TASK - In the listing below, locate the line containing "WordPress.org (239, 841)" and the line containing "[Telegram] (234, 100)". Output both of them and every line between, exactly as written, and nothing more.

########

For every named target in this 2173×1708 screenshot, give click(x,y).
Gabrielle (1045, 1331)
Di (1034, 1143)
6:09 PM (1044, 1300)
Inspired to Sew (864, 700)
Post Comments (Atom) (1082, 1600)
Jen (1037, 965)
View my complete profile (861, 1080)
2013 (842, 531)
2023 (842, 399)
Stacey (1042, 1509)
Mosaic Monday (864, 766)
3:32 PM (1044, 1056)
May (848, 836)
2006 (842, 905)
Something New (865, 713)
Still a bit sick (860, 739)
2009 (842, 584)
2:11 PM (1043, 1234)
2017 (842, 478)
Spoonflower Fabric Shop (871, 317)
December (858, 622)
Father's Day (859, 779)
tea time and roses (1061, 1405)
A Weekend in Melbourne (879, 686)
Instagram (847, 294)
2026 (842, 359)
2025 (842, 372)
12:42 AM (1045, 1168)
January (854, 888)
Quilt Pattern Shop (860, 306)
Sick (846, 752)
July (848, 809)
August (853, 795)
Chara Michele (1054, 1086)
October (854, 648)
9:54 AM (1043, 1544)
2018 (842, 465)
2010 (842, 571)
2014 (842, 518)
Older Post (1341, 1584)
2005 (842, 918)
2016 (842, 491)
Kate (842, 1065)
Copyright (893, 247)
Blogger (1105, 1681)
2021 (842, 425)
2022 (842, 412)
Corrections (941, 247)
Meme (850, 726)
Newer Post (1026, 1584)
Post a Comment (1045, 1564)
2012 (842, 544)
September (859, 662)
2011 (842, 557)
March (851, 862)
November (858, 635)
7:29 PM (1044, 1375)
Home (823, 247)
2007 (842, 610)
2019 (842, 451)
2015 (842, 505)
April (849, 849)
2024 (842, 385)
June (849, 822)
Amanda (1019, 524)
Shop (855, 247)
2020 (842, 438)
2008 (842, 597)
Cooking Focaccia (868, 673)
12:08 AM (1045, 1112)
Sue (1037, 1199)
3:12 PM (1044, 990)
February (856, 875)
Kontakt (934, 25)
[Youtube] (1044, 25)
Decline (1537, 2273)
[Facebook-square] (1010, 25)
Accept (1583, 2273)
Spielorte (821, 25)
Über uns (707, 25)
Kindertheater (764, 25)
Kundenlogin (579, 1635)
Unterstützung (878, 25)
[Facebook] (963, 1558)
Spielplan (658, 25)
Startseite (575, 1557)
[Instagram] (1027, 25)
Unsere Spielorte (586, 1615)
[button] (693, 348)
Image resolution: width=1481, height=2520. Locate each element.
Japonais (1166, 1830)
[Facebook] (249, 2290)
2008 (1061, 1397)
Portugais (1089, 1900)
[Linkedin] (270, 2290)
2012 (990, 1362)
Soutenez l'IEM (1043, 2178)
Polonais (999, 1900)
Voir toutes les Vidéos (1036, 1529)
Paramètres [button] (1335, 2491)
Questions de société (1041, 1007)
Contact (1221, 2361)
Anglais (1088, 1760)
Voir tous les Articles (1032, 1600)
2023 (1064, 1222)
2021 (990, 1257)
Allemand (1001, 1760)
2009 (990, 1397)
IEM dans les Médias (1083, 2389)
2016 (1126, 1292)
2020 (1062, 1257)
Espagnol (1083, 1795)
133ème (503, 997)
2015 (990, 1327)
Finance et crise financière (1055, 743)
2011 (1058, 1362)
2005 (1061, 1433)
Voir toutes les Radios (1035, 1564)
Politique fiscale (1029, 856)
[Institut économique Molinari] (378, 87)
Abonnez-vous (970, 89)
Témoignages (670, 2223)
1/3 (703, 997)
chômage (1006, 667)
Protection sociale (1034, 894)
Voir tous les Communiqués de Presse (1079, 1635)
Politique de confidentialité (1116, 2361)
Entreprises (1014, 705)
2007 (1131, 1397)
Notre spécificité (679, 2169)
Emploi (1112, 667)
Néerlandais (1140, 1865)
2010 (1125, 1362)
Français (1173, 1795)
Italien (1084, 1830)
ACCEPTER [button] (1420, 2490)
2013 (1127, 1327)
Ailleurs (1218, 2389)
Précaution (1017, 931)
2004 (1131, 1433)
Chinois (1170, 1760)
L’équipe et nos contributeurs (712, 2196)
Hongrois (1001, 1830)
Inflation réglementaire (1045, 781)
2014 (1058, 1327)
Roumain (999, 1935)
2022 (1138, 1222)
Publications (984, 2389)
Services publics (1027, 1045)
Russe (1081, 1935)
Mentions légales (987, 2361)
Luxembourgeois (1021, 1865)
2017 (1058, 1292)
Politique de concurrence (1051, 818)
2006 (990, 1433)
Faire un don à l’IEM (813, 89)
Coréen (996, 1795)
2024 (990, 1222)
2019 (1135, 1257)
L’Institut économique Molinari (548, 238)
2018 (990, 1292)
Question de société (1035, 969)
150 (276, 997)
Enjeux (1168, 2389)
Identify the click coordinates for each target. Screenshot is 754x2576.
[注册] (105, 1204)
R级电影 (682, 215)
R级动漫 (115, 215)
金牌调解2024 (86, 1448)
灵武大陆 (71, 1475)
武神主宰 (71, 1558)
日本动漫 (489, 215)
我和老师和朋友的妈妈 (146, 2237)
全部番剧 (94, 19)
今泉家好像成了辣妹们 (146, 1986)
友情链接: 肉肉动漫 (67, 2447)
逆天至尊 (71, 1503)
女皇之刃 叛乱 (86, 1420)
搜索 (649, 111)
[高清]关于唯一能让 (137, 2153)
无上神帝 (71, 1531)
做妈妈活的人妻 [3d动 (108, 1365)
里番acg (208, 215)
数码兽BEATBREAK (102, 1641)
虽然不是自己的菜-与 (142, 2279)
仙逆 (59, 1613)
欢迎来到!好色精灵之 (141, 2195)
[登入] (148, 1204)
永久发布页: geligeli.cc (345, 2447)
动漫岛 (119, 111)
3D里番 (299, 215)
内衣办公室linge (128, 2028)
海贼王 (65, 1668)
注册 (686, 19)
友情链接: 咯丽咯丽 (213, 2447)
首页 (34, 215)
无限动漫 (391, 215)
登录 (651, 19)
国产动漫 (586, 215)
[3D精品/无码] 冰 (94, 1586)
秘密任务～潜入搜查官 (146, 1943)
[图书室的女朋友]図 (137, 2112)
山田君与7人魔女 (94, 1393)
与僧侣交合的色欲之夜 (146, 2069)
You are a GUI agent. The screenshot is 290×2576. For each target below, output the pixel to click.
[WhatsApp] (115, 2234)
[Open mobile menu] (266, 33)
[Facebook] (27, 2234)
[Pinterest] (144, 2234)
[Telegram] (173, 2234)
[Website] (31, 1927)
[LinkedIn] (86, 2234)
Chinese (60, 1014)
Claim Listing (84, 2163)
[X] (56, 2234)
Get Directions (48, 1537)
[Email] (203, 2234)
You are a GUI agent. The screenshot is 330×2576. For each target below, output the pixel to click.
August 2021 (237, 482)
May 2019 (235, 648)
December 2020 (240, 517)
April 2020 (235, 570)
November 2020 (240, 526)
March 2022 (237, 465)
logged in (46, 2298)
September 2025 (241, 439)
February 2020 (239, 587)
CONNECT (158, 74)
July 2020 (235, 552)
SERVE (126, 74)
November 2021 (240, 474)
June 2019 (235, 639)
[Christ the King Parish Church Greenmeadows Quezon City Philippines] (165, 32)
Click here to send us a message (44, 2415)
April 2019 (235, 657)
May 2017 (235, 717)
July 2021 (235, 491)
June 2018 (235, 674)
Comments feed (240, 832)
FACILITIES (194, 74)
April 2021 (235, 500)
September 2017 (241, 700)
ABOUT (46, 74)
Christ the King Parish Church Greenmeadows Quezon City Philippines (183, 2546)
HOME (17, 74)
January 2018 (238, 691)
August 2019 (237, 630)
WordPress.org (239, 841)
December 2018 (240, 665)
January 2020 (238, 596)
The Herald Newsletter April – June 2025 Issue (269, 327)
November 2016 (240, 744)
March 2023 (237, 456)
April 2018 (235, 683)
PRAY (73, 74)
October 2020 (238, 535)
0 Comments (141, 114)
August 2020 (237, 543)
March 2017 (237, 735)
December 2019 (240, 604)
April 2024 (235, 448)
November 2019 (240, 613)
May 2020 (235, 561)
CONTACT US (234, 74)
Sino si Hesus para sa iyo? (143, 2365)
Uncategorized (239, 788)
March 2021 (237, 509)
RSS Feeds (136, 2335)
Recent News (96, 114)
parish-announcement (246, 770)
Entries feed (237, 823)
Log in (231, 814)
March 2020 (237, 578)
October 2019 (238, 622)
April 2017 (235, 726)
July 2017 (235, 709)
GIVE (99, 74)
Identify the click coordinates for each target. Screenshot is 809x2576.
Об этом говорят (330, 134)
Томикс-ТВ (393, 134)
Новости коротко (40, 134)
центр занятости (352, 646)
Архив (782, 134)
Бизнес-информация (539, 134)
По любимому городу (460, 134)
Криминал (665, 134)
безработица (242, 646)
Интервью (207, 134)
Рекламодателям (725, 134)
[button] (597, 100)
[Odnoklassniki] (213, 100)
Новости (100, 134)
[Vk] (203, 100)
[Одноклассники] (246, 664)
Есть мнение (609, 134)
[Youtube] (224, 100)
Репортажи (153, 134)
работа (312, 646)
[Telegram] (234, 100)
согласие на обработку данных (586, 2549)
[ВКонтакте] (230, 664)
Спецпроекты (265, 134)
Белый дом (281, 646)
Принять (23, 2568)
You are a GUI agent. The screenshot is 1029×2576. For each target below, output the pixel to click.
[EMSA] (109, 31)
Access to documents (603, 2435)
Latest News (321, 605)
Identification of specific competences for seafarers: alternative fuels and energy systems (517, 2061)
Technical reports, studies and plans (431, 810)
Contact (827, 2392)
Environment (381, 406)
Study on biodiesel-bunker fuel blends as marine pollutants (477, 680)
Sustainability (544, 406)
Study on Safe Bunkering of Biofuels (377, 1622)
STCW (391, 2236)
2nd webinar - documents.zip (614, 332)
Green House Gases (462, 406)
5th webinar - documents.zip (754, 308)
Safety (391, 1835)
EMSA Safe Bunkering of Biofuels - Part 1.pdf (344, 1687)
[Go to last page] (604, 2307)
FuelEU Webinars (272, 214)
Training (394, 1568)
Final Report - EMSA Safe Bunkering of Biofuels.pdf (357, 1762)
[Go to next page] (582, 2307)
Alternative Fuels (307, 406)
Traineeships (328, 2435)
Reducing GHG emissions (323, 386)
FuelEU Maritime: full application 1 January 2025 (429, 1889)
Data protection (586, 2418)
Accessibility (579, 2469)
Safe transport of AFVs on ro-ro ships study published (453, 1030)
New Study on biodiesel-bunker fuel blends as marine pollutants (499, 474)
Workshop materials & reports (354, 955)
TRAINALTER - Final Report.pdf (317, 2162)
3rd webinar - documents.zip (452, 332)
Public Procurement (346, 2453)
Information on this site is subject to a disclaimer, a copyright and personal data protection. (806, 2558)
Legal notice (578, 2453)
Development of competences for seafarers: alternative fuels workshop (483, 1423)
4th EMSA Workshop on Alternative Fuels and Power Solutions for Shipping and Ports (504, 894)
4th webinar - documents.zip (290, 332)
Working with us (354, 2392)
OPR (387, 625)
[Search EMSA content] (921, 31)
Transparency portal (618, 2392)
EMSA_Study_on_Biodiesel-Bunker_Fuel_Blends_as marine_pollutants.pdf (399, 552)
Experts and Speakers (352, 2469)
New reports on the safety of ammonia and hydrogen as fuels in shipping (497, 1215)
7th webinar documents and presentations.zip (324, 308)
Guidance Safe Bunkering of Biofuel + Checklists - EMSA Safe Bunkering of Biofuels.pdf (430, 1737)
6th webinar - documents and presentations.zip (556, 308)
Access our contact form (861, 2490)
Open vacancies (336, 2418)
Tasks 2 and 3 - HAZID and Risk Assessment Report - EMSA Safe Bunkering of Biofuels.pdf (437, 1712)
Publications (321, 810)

########

ANSWER TO THIS TASK -
WordPress.org (239, 841)
December 2018 (240, 665)
January 2020 (238, 596)
The Herald Newsletter April – June 2025 Issue (269, 327)
November 2016 (240, 744)
March 2023 (237, 456)
April 2018 (235, 683)
PRAY (73, 74)
October 2020 (238, 535)
0 Comments (141, 114)
August 2020 (237, 543)
March 2017 (237, 735)
December 2019 (240, 604)
April 2024 (235, 448)
November 2019 (240, 613)
May 2020 (235, 561)
CONTACT US (234, 74)
Sino si Hesus para sa iyo? (143, 2365)
Uncategorized (239, 788)
March 2021 (237, 509)
RSS Feeds (136, 2335)
Recent News (96, 114)
parish-announcement (246, 770)
Entries feed (237, 823)
Log in (231, 814)
March 2020 (237, 578)
October 2019 (238, 622)
April 2017 (235, 726)
July 2017 (235, 709)
GIVE (99, 74)
Identify the click coordinates for each target. Screenshot is 809x2576.
Об этом говорят (330, 134)
Томикс-ТВ (393, 134)
Новости коротко (40, 134)
центр занятости (352, 646)
Архив (782, 134)
Бизнес-информация (539, 134)
По любимому городу (460, 134)
Криминал (665, 134)
безработица (242, 646)
Интервью (207, 134)
Рекламодателям (725, 134)
[button] (597, 100)
[Odnoklassniki] (213, 100)
Новости (100, 134)
[Vk] (203, 100)
[Одноклассники] (246, 664)
Есть мнение (609, 134)
[Youtube] (224, 100)
Репортажи (153, 134)
работа (312, 646)
[Telegram] (234, 100)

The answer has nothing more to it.